During World War I he ministered under the auspices of the Y.M.C.A. to the British troops in France, often visiting the front lines. As a result of this, King George VI made him a Member of the Order of the British Empire.

==Later life==
Gipsy Smith's wife, Annie, died in 1937 at the age of 79 while he was in America. Front-page headlines in 1938 carried the news of the 78-year-old widower marrying Mary Alice Shaw on her 27th birthday. Smith's second wife helped him in his meetings, sang, did secretarial work, and later nursed him when his health failed.

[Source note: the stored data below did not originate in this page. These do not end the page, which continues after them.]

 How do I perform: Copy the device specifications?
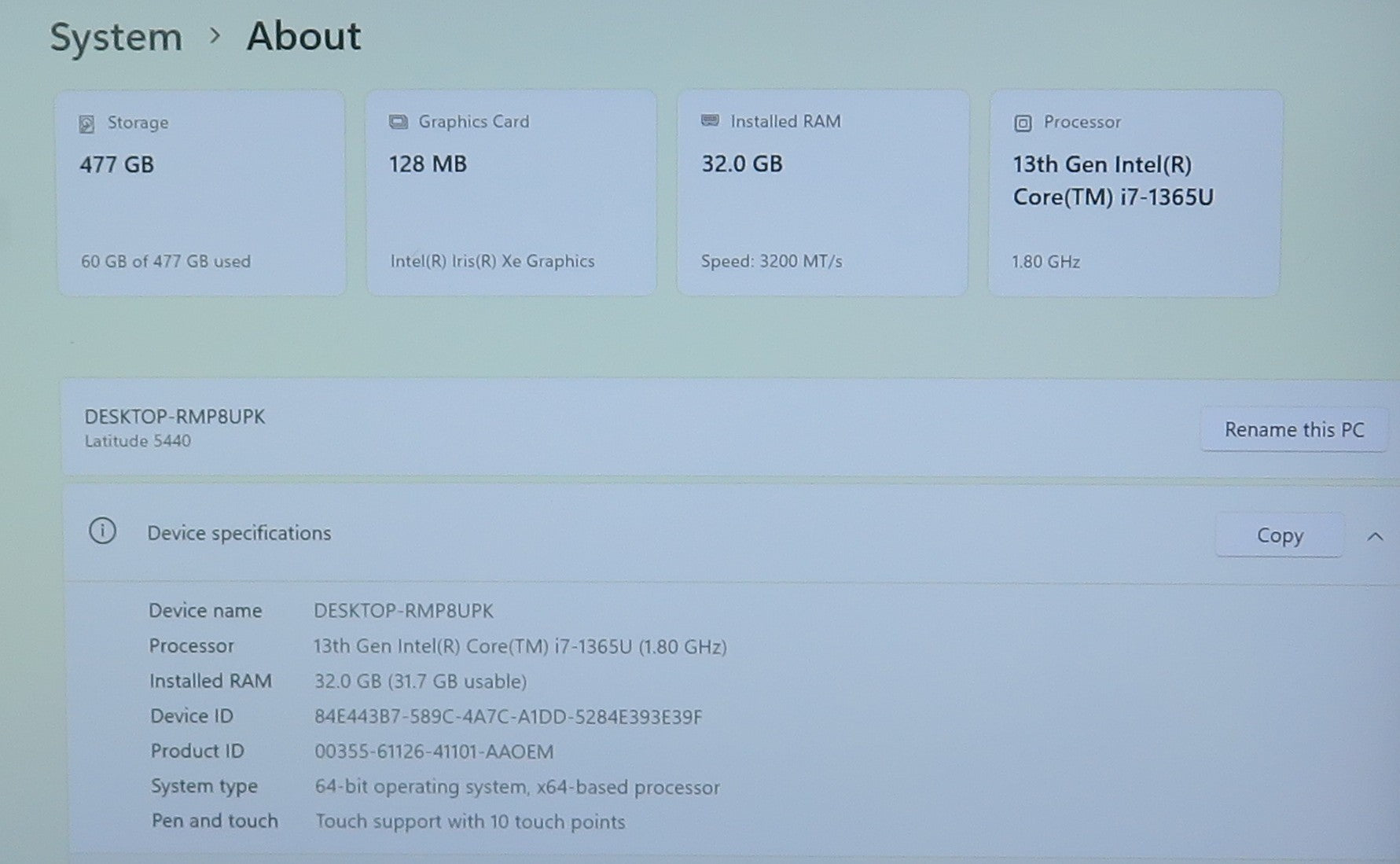tap(1279, 535)
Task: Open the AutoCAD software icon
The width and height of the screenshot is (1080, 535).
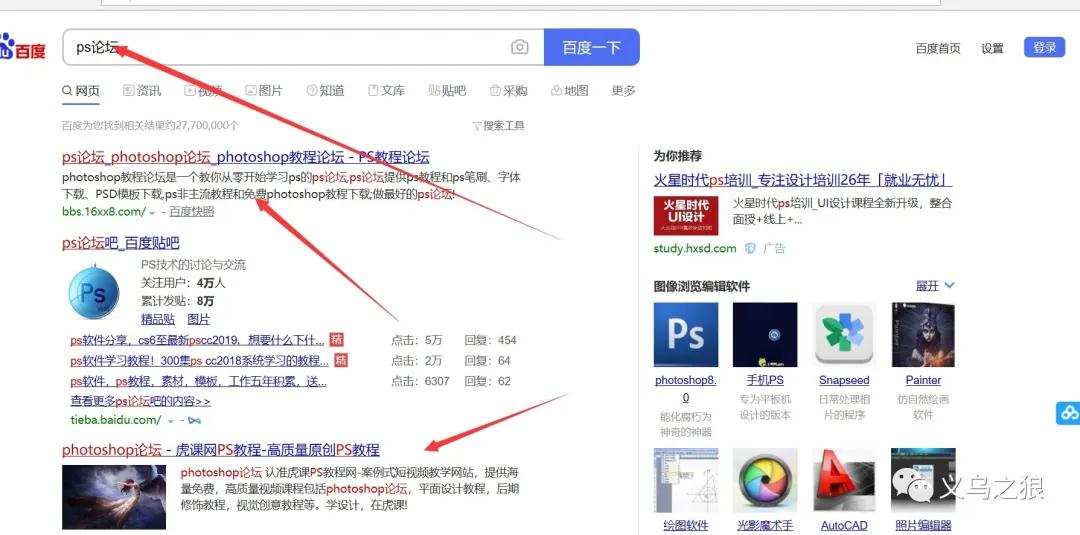Action: [x=844, y=480]
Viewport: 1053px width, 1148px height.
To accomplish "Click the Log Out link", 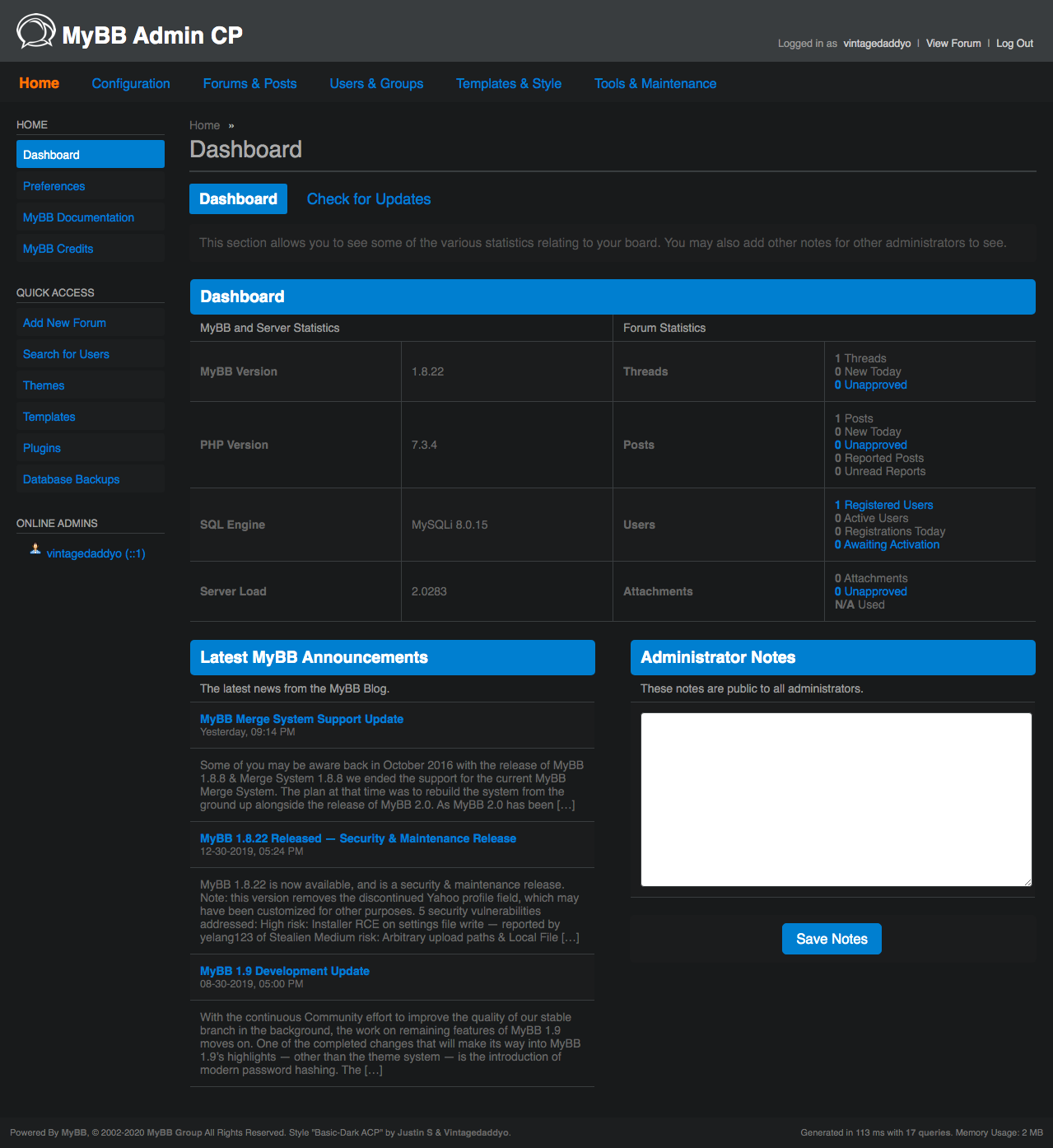I will pos(1014,44).
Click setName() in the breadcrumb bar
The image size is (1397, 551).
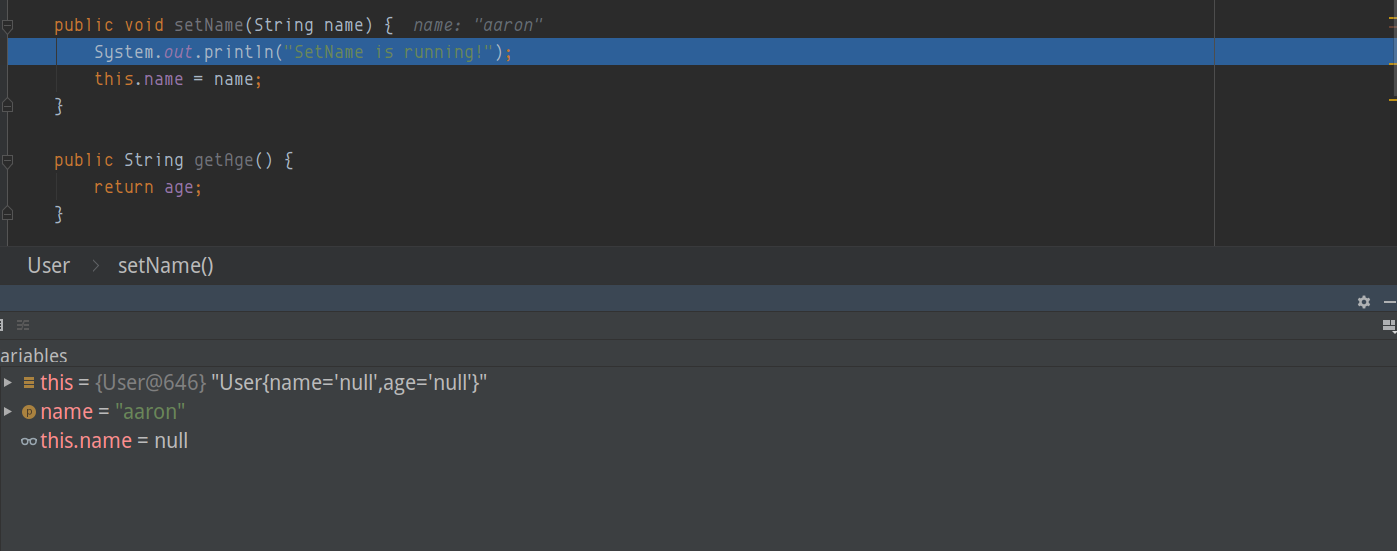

Stricken by a heart attack, he died on the Queen Mary on a cruise in America, age 87. It was estimated that this was his 45th crossing of the Atlantic. His funeral service and cremation were held 8 August 1947 in New York City. A memorial with a plaque was unveiled on 2 July 1949 at Mill Plain, Epping Forest, England, his birthplace; his ashes are reportedly buried beneath this.